Cependant, la structure économique sous-jacente aux États-providence keynésiens est restée capitaliste et, inévitablement, à mesure que la production dépassait la demande, ils sont tombés en crise dans les années 1970. À ce moment-là, au lieu d’approfondir la réforme socialiste, qui aurait préservé et amélioré leurs secteurs productifs, ces sociétés se sont tournées vers le néolibéralisme – libérant le capitalisme de la réglementation étatique et de l’obligation sociale – pour relancer la croissance. Comme cela revenait à attendre la vigueur juvénile du capitalisme compétitif de la part du capitalisme monopoliste sénile, la production languissait dans les principales économies néolibérales, remplacée par une explosion de la finance et d’autres activités rentières.

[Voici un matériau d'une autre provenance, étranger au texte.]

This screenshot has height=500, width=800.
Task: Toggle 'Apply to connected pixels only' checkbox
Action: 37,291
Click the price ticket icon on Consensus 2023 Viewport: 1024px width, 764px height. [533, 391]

C’est pourquoi la croyance répandue selon laquelle le capitalisme est le meilleur à la production et que nous n’avons besoin du socialisme que pour distribuer équitablement les revenus est fausse. C’est pourquoi le socialisme chinois est le moteur de la croissance mondiale.
Deuxièmement, la révolution chinoise, encore plus que la révolution russe, était à la fois socialiste et anti-impérialiste. À ce jour, aucune révolution socialiste n’a eu lieu dans les patries du capitalisme, seulement en dehors d’elles. La raison en est simple : alors que l’impérialisme permet au capital de faire de plus grandes concessions aux travailleurs de ses pays d’origine, il n’offre que la subordination économique et la pauvreté aux autres. Inévitablement, les pays socialistes ont dû construire le socialisme en surmontant les revers de l’impérialisme et face à la résistance impérialiste incessante. Les forces de gauche – mouvements, partis et États – doivent comprendre cela si elles veulent faire progresser le socialisme mondial.

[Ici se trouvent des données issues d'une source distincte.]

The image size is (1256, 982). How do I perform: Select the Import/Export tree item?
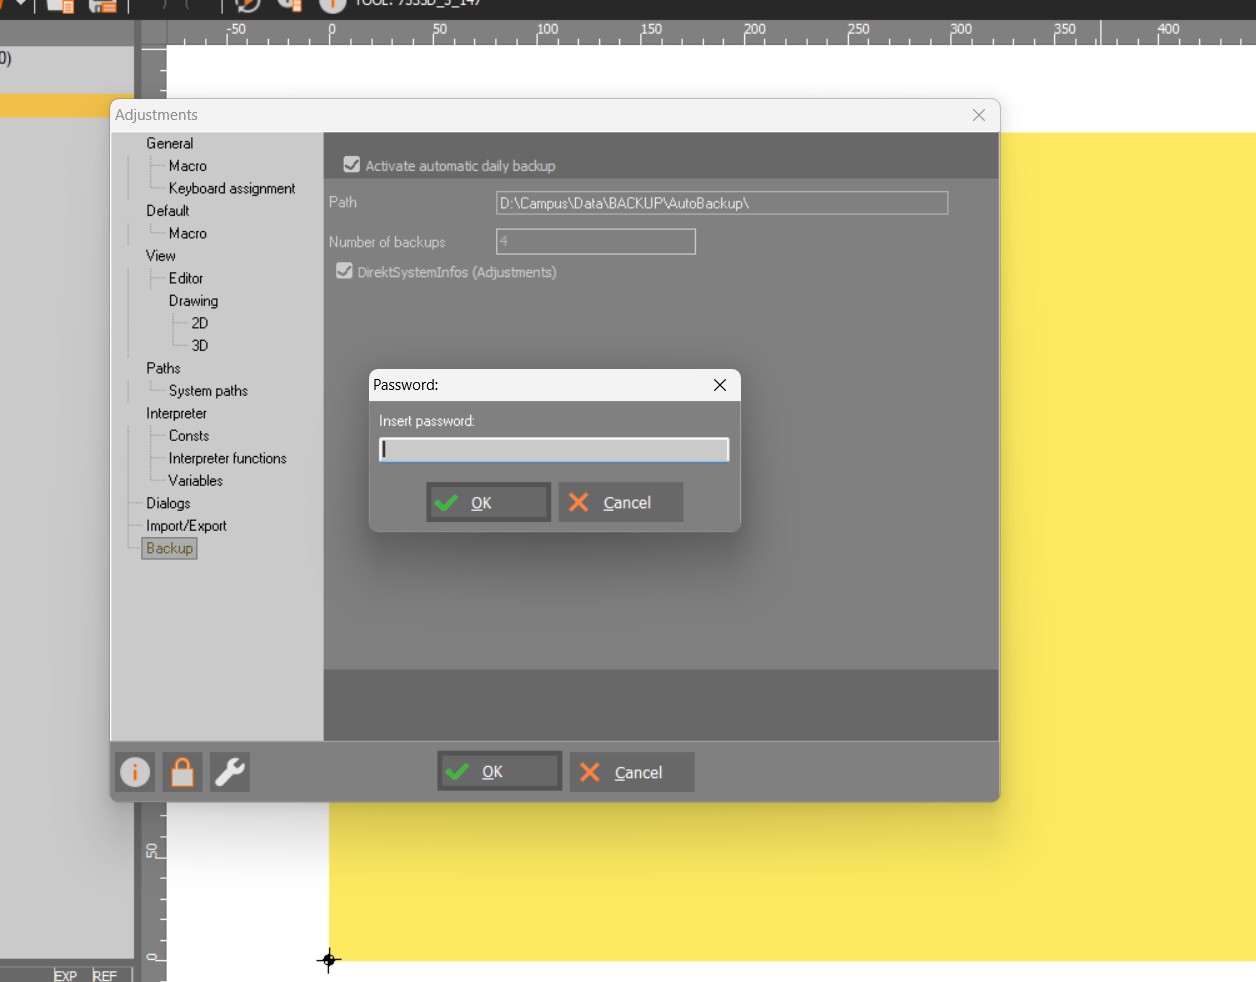pos(186,526)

Troisièmement, la politique étrangère de la Chine reconnaît la centralité de l’anti-impérialisme et de la souveraineté économique nationale dans le progrès du socialisme.

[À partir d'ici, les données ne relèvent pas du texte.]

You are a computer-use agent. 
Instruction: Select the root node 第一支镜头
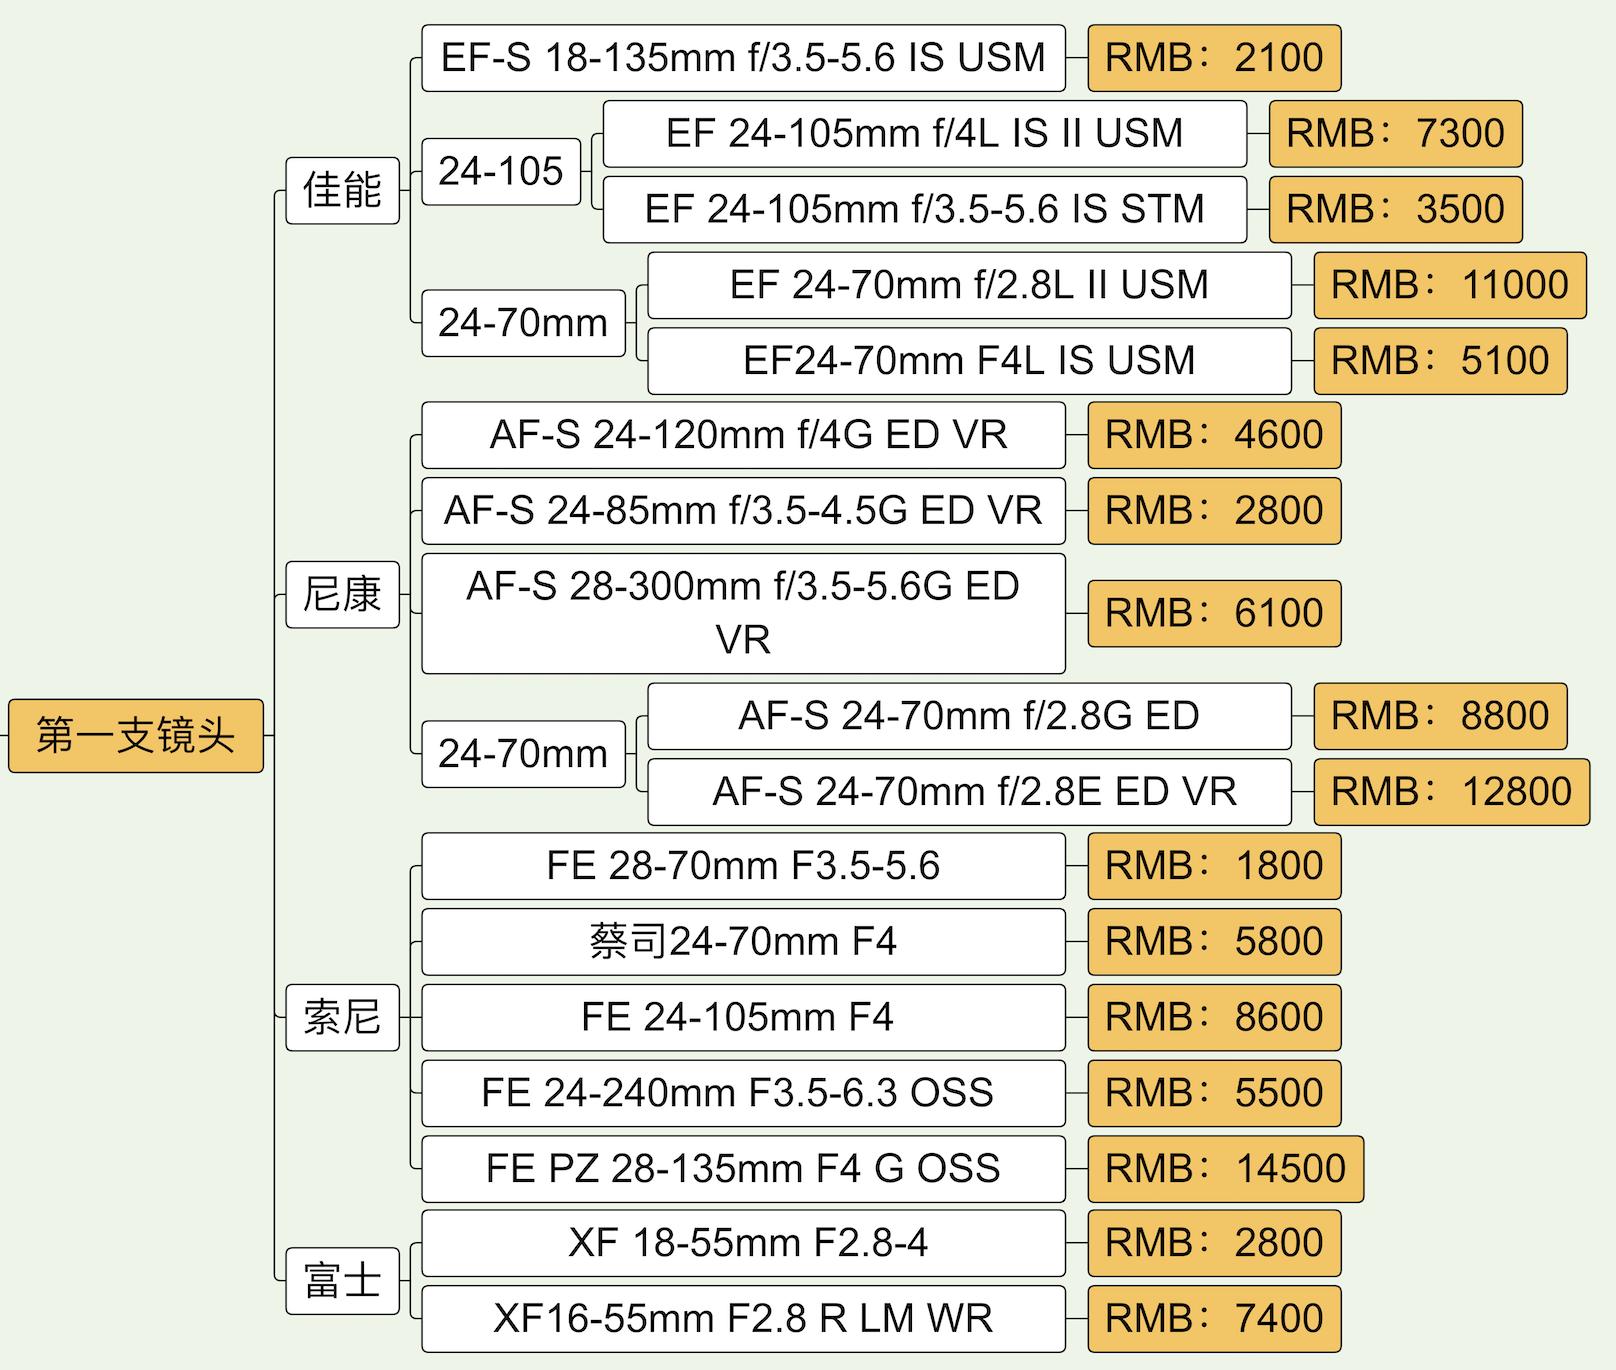pos(136,736)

Quatrièmement, et de manière connexe, le soutien de la Chine aux pays socialistes et en développement par le biais de l’aide et du commerce et le réseau dense d’institutions et de programmes tels que la Banque asiatique d’investissement dans les infrastructures ou l’initiative « la Ceinture et la Route », servent à élargir les options des pays en développement et socialistes qui ne sont plus obligés d’être à la merci des institutions impérialistes.
Bien que la Chine ne vise pas à être un modèle pour d’autres nations, son expérience et ses politiques servent d’exemple valable. D’autres pays peuvent mieux bénéficier de leurs relations avec la Chine socialiste s’ils adaptent également l’expérience de la Chine à leurs aspirations et à leur situation.
L’auteur est professeur au Département d’études politiques et directeur du Groupe de recherche sur l’économie géopolitique de l’Université du Manitoba, à Winnipeg, au Canada.